- [Your instructions]
Copy out the entries that come next, exactly.

________________________________________

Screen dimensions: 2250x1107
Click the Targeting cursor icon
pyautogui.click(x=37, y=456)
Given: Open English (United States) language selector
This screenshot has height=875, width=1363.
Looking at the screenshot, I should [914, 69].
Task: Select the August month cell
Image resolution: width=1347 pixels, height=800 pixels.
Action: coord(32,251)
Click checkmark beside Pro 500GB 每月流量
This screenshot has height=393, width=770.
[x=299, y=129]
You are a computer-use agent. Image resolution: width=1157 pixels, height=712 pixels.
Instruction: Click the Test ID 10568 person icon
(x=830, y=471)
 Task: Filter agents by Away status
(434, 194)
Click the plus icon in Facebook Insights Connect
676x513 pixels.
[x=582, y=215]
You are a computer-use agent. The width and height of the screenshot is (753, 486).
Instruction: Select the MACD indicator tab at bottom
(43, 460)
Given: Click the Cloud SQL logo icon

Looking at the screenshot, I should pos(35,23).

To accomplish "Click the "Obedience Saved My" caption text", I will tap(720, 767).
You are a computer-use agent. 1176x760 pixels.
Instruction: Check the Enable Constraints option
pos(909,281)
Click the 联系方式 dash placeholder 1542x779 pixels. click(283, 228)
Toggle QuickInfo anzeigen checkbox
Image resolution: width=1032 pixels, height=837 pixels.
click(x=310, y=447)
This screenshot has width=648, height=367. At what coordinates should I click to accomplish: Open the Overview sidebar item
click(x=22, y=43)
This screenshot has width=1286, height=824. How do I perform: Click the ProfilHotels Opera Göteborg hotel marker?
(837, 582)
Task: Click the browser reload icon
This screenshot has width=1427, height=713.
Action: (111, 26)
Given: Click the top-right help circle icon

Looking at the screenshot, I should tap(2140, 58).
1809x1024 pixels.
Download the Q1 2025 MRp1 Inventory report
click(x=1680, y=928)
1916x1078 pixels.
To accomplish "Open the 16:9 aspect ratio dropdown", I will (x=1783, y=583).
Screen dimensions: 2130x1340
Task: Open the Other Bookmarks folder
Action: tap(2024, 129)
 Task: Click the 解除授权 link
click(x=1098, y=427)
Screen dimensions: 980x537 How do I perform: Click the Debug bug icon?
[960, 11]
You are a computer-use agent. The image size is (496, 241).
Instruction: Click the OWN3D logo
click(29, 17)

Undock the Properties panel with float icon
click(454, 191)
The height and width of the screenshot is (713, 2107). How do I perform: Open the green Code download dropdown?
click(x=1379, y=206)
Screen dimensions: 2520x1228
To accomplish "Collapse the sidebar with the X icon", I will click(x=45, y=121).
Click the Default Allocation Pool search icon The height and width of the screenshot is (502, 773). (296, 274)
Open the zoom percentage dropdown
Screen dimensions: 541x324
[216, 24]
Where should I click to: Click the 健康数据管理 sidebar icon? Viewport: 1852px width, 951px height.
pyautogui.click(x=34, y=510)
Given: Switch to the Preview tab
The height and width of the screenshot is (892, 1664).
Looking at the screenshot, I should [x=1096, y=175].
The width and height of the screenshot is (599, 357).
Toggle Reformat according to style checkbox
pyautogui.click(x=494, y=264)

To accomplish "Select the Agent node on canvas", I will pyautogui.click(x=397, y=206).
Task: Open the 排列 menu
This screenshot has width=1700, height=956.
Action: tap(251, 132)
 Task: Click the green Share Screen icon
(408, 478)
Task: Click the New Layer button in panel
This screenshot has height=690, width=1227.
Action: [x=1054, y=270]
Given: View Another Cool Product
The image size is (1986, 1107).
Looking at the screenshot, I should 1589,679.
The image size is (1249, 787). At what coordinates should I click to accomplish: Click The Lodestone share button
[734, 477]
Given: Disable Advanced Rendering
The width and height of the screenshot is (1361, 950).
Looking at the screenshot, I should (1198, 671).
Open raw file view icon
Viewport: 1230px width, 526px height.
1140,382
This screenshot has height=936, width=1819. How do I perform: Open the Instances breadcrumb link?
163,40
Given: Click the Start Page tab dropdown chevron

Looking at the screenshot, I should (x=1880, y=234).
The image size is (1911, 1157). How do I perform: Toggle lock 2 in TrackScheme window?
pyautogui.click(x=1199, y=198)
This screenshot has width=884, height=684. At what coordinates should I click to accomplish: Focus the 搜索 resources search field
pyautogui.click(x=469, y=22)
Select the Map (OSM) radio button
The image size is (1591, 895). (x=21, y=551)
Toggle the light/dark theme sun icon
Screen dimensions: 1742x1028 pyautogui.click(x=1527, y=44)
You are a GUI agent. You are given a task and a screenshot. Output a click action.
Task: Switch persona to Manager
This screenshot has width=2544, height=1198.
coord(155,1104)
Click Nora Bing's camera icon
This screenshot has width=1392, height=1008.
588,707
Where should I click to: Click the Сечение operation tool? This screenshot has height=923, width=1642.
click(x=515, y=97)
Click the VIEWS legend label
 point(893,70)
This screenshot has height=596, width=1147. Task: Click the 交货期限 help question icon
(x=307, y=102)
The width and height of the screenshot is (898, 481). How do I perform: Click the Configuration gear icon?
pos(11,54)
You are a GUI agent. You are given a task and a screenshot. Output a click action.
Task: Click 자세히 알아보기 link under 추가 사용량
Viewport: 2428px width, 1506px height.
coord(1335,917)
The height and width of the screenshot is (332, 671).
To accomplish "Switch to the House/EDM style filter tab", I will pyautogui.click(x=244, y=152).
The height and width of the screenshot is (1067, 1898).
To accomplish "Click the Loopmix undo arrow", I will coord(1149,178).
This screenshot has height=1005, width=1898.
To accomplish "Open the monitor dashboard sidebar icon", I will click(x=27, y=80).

________________________________________

- [Task response]
Screen dimensions: 2250x1107
Click the Targeting cursor icon
pyautogui.click(x=37, y=456)
Given: Open English (United States) language selector
This screenshot has height=875, width=1363.
Looking at the screenshot, I should [914, 69].
Task: Select the August month cell
Image resolution: width=1347 pixels, height=800 pixels.
Action: coord(32,251)
Click checkmark beside Pro 500GB 每月流量
This screenshot has height=393, width=770.
[x=299, y=129]
You are a computer-use agent. Image resolution: width=1157 pixels, height=712 pixels.
Instruction: Click the Test ID 10568 person icon
(x=830, y=471)
 Task: Filter agents by Away status
(434, 194)
Click the plus icon in Facebook Insights Connect
676x513 pixels.
[x=582, y=215]
You are a computer-use agent. The width and height of the screenshot is (753, 486).
Instruction: Select the MACD indicator tab at bottom
(43, 460)
Given: Click the Cloud SQL logo icon

Looking at the screenshot, I should pos(35,23).

To accomplish "Click the "Obedience Saved My" caption text", I will tap(720, 767).
You are a computer-use agent. 1176x760 pixels.
Instruction: Check the Enable Constraints option
pos(909,281)
Click the 联系方式 dash placeholder 1542x779 pixels. click(283, 228)
Toggle QuickInfo anzeigen checkbox
Image resolution: width=1032 pixels, height=837 pixels.
click(x=310, y=447)
This screenshot has width=648, height=367. At what coordinates should I click to accomplish: Open the Overview sidebar item
click(x=22, y=43)
This screenshot has width=1286, height=824. How do I perform: Click the ProfilHotels Opera Göteborg hotel marker?
(837, 582)
Task: Click the browser reload icon
This screenshot has width=1427, height=713.
Action: (111, 26)
Given: Click the top-right help circle icon

Looking at the screenshot, I should tap(2140, 58).
1809x1024 pixels.
Download the Q1 2025 MRp1 Inventory report
click(x=1680, y=928)
1916x1078 pixels.
To accomplish "Open the 16:9 aspect ratio dropdown", I will (x=1783, y=583).
Screen dimensions: 2130x1340
Task: Open the Other Bookmarks folder
Action: tap(2024, 129)
 Task: Click the 解除授权 link
click(x=1098, y=427)
Screen dimensions: 980x537 How do I perform: Click the Debug bug icon?
[960, 11]
You are a computer-use agent. The image size is (496, 241).
Instruction: Click the OWN3D logo
click(29, 17)

Undock the Properties panel with float icon
click(454, 191)
The height and width of the screenshot is (713, 2107). How do I perform: Open the green Code download dropdown?
click(x=1379, y=206)
Screen dimensions: 2520x1228
To accomplish "Collapse the sidebar with the X icon", I will click(x=45, y=121).
Click the Default Allocation Pool search icon The height and width of the screenshot is (502, 773). (296, 274)
Open the zoom percentage dropdown
Screen dimensions: 541x324
[216, 24]
Where should I click to: Click the 健康数据管理 sidebar icon? Viewport: 1852px width, 951px height.
pyautogui.click(x=34, y=510)
Given: Switch to the Preview tab
The height and width of the screenshot is (892, 1664).
Looking at the screenshot, I should [x=1096, y=175].
The width and height of the screenshot is (599, 357).
Toggle Reformat according to style checkbox
pyautogui.click(x=494, y=264)

To accomplish "Select the Agent node on canvas", I will pyautogui.click(x=397, y=206).
Task: Open the 排列 menu
This screenshot has width=1700, height=956.
Action: tap(251, 132)
 Task: Click the green Share Screen icon
(408, 478)
Task: Click the New Layer button in panel
This screenshot has height=690, width=1227.
Action: [x=1054, y=270]
Given: View Another Cool Product
The image size is (1986, 1107).
Looking at the screenshot, I should 1589,679.
The image size is (1249, 787). At what coordinates should I click to accomplish: Click The Lodestone share button
[734, 477]
Given: Disable Advanced Rendering
The width and height of the screenshot is (1361, 950).
Looking at the screenshot, I should (1198, 671).
Open raw file view icon
Viewport: 1230px width, 526px height.
1140,382
This screenshot has height=936, width=1819. How do I perform: Open the Instances breadcrumb link?
163,40
Given: Click the Start Page tab dropdown chevron

Looking at the screenshot, I should (x=1880, y=234).
The image size is (1911, 1157). How do I perform: Toggle lock 2 in TrackScheme window?
pyautogui.click(x=1199, y=198)
This screenshot has width=884, height=684. At what coordinates should I click to accomplish: Focus the 搜索 resources search field
pyautogui.click(x=469, y=22)
Select the Map (OSM) radio button
The image size is (1591, 895). (x=21, y=551)
Toggle the light/dark theme sun icon
Screen dimensions: 1742x1028 pyautogui.click(x=1527, y=44)
You are a GUI agent. You are given a task and a screenshot. Output a click action.
Task: Switch persona to Manager
This screenshot has width=2544, height=1198.
coord(155,1104)
Click Nora Bing's camera icon
This screenshot has width=1392, height=1008.
588,707
Where should I click to: Click the Сечение operation tool? This screenshot has height=923, width=1642.
click(x=515, y=97)
Click the VIEWS legend label
 point(893,70)
This screenshot has height=596, width=1147. Task: Click the 交货期限 help question icon
(x=307, y=102)
The width and height of the screenshot is (898, 481). How do I perform: Click the Configuration gear icon?
pos(11,54)
You are a GUI agent. You are given a task and a screenshot. Output a click action.
Task: Click 자세히 알아보기 link under 추가 사용량
Viewport: 2428px width, 1506px height.
coord(1335,917)
The height and width of the screenshot is (332, 671).
To accomplish "Switch to the House/EDM style filter tab", I will pyautogui.click(x=244, y=152).
The height and width of the screenshot is (1067, 1898).
To accomplish "Click the Loopmix undo arrow", I will coord(1149,178).
This screenshot has height=1005, width=1898.
To accomplish "Open the monitor dashboard sidebar icon", I will click(x=27, y=80).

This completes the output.